## Document segment
..............................
Research in the field of behavioral parent training has begun identifying family variables that place children at risk for the development of antisocial behavior patterns and has extended our understanding of the factors involved in the development, facilitation, and maintenance of various child behaviors. This understanding is especially instrumental in making determinations regarding normal and deviant functioning, prognosis for an individual and family, treatment planning, and treatment evaluation. Behavioral parent training, also referred to as child management training, is one of only a few treatment approaches that addresses the family rather than the individual child and has been found to be an effective form of treatment for children who exhibit antisocial behavior (Kazdin, 1987a). The present chapter investigates the family variables that have been found to correlate with conduct disorders and antisocial behavior in children and explores how parent management training has been used to assist families in the management of childhood behavior problems. Assessment techniques and procedures most frequently used in behavioral parent training to evaluate family interactional patterns in order to identify needs, guide the course of treatment, and determine program efficacy are described.

Just as there is a wide range of childhood behaviors considered normal at any age, the range of behaviors considered to be deviant is also broad. Both the determination of normality and the determination of deviancy are dependent upon contextual factors such as environment, expectations, and developmental level, as well as on the severity, intensity, and pervasiveness of the behaviors being considered (Kazdin, 1987a). In addition, what behaviors are seen as normal and what behaviors are viewed as deviant are dependent upon the perceptions of those observing or rating the behaviors. Certain antisocial behaviors are considered to be normal for a 2-year-old but are not acceptable for a 10-year-old (i.e., whining). Likewise, other behaviors such as hitting peers may be displayed normally at age 4 at a low level of intensity and because of contingencies in place in the environment, and may be extinguished before they escalate to higher levels of intensity or become pervasive. There are other behaviors, such as fire setting and cruelty to animals that are considered deviant solely on the basis of their severe ramifications, and very few occurrences of a particular behavior are enough to label the child as deviant or delinquent.

Antisocial behaviors are displayed at one time or another by almost every child and are defined by Kazdin (1987a) as violations of social rules and/ or as actions against other people. Antisocial behavior becomes problematic when it is demonstrated repeatedly over long periods of time or when the intensity of the actions are severe. Conduct disorders refer to antisocial behaviors that are of clinical significance and not considered to be within the normal range of functioning (Kazdin, 1987a). For the purpose of this chapter, the terms antisocial behavior and conduct disorders will be used interchangeably and include classes of behavior that are deviant or aversive to others within a social context. These terms may be used to refer to anyone or a combination of behaviors that involve breaking social rules and/ or societal laws, including aggression, disruptive behavior, destructive behavior, truancy, and lying (Kazdin, Siegel, & Bass, 1992).

Conduct disorders in children have a far-reaching impact, not only for the child, but for the family, the school, the community, and society in general. Research has indicated that childhood conduct problems correlate with school achievement (Oishi on, Loeber, Stouthamer-Loeber, & Patterson, 1984), social adjustment (McMahon & Forehand, 1988), self-esteem (Capaldi & Patterson, 1991), substance abuse (Kazdin, 1987a), depression (Patterson, Capaldi, & Bank, 1991), criminal behavior (Kazdin, 1987b), and other forms of adult antisocial behavior (Loeber, 1982). There is evidence to suggest the cycle of antisocial behavior and poor parenting is intergenerational and, therefore, the effects are not short-lived but chronic, persisting from one generation to the next (Elder, Caspi, & Downey, 1986; Kelso & Stewart, 1986; Robins, 1966).
..............................
## Data block

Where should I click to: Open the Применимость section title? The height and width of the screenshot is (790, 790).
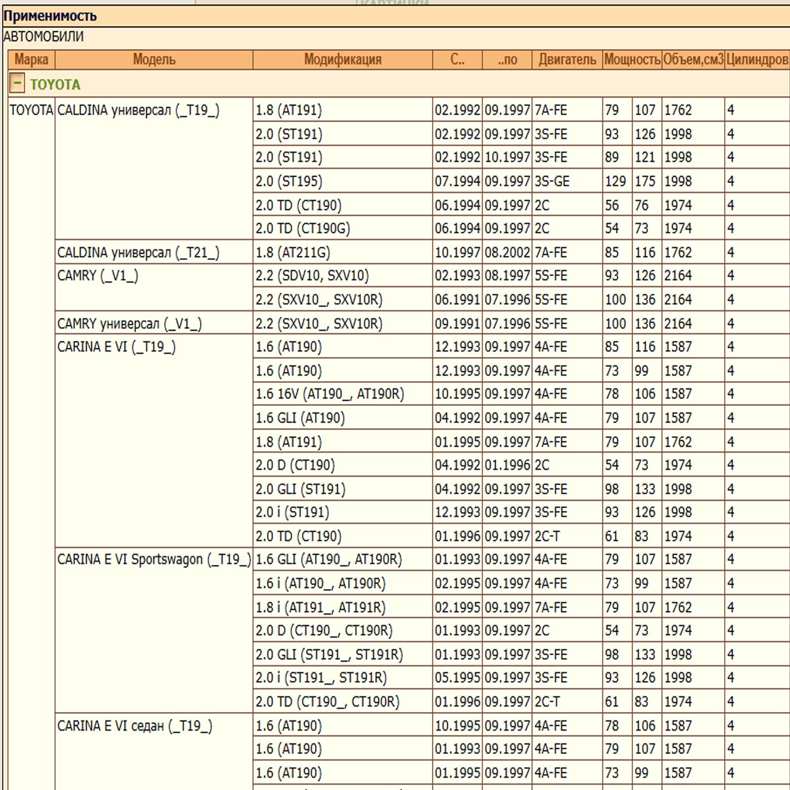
..............................
## Work instructions
1. Repeat the passage on behavioral parent training from "Conduct disorders in" up to and including "1986; Robins, 1966).".
2. In the passage on behavioral parent training, what other name is given for behavioral parent training?
The listing has nothing to do with the passage on behavioral parent training.

## Per-task outputs
1.
Conduct disorders in children have a far-reaching impact, not only for the child, but for the family, the school, the community, and society in general. Research has indicated that childhood conduct problems correlate with school achievement (Oishi on, Loeber, Stouthamer-Loeber, & Patterson, 1984), social adjustment (McMahon & Forehand, 1988), self-esteem (Capaldi & Patterson, 1991), substance abuse (Kazdin, 1987a), depression (Patterson, Capaldi, & Bank, 1991), criminal behavior (Kazdin, 1987b), and other forms of adult antisocial behavior (Loeber, 1982). There is evidence to suggest the cycle of antisocial behavior and poor parenting is intergenerational and, therefore, the effects are not short-lived but chronic, persisting from one generation to the next (Elder, Caspi, & Downey, 1986; Kelso & Stewart, 1986; Robins, 1966).

2. Child management training.